Mahimahi are a visually stunning fish, they make for the perfect fishing holiday photo and, combined with superb eating qualities, they are a welcomed addition to any fisher’s day out.
With the abundance of island and atoll reef systems, gas pipelines and deep-water ledges and bommies, the warm Mackerel Islands waters are a demersal fisher’s paradise. The species list is far too extensive to list them all but it is here you will find all of the most sort after fish, such as coral trout, red, spangled, blueline, longnose, red throat and yellowtail emperors, bluebone, coronation trout, chinaman, saddletail, darktail, rosy and gold band snapper, rankin cod, tomato, blackspotted, goldspotted and greasy rockcod, Spanish flag as well as endless variations of smaller snappers, emperors and cods. It truly is a heavenly place to demersal fish.

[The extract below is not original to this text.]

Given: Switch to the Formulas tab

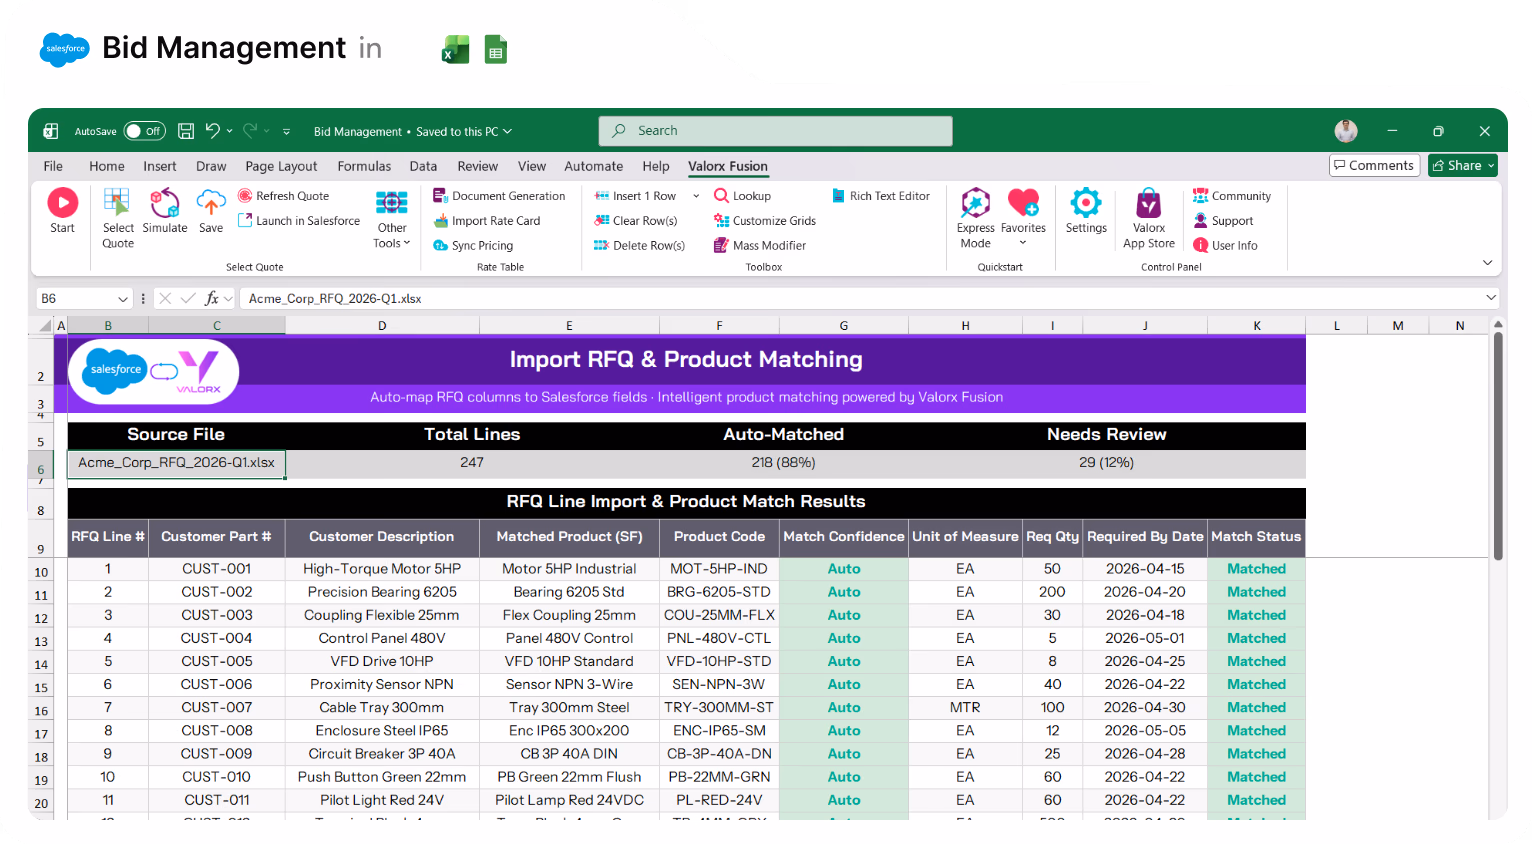Looking at the screenshot, I should click(x=364, y=166).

As with fishing for demersals elsewhere, the Mackerel Islands are no different with any form of structure, be it ledges, reefs or bommies, as well as thick sea grass all offering the best place to start. Being in the north west shelf of WA where oil and gas are extract from offshore rigs, the pipelines leading to the Onslow stations from the rigs also provide the perfect structure to attract the many species of demersals. These pipelines are marked on you sounder maps and easily found when motoring with your sonar over them. The accommodation providers will give you some spots to get you started but these are regularly fished, so it is recommended to spend some time on your maps looking for areas to search for your own ground with the possibility of finding areas fished less.

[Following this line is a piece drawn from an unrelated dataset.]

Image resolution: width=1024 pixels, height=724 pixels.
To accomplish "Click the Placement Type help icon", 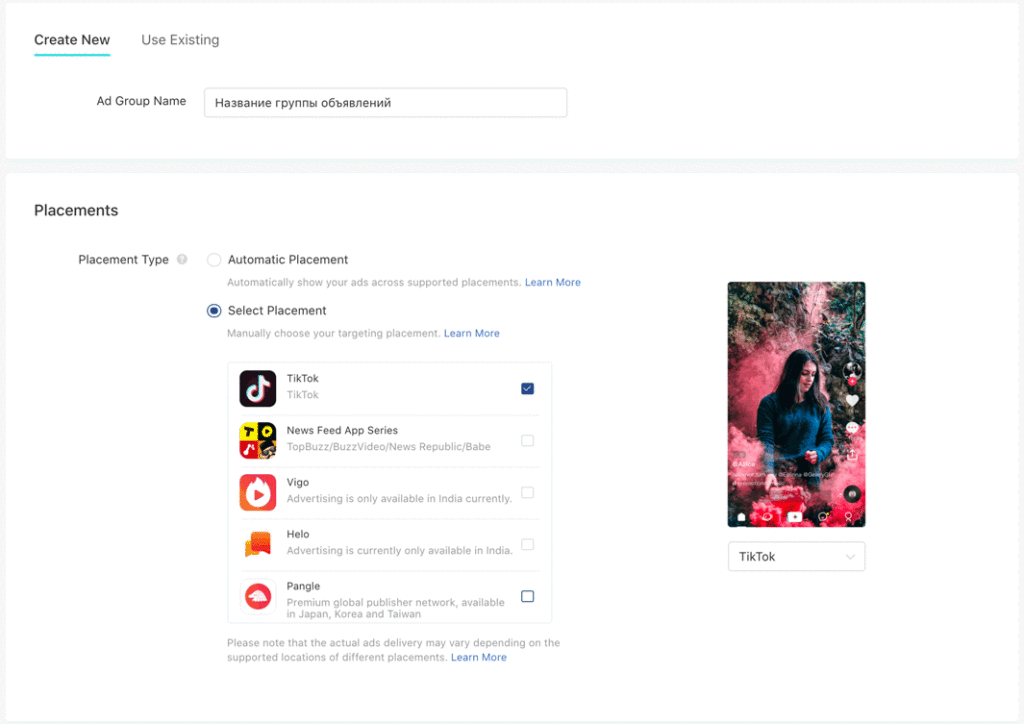I will (182, 260).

By far your biggest challenge will not be finding the demersals but escaping the dreaded sharks that plague these waters in huge numbers, especially in the warmer months where they are much more active. Changing spots frequently and fishing with jigs are two recommendations to adopt straight up. If the sharks really become problematic, upping you fishing gear size enabling you to surface your fish at a faster rate is another option. Some days they simply become too much and these days it is best to switch over to trolling for pelagics and billfish or heading back for some land-based action on the islands. You can even snorkel for crays on any of the shallow reefs, which you wont regret with the abundance of them. Do not forget that these waters encounter irukandji from November through to May so best to remember the stinger suit if diving during these times.
During our trip in late August this year we managed to get amongst some fantastic demersals with both jigs and baits working well. In most instances it did not really matter what we dropped at them along as we had fish on the sounder. The sharks were our biggest challenge, so we concentrated on continuously moving over trying to beat them to the top. Using this method, we lost far less fish and did our bit for the populations of these sought-after fish. We found the goldband snapper and rankin cod to be the best on the plate and there was never a night where we did not get to enjoy the offering of this majestic part of Australia.
When you throw in the endless whales breaching, turtles, sea snakes, dolphins, bird and reptile life we encountered over our stay it really made the way for that perfect mid-year trip escaping the cold weather to the south of the state. While the Mackerel Islands are a big trip for most, it is one that I highly recommend you tick off your bucket list at least once in your fishing lifetime.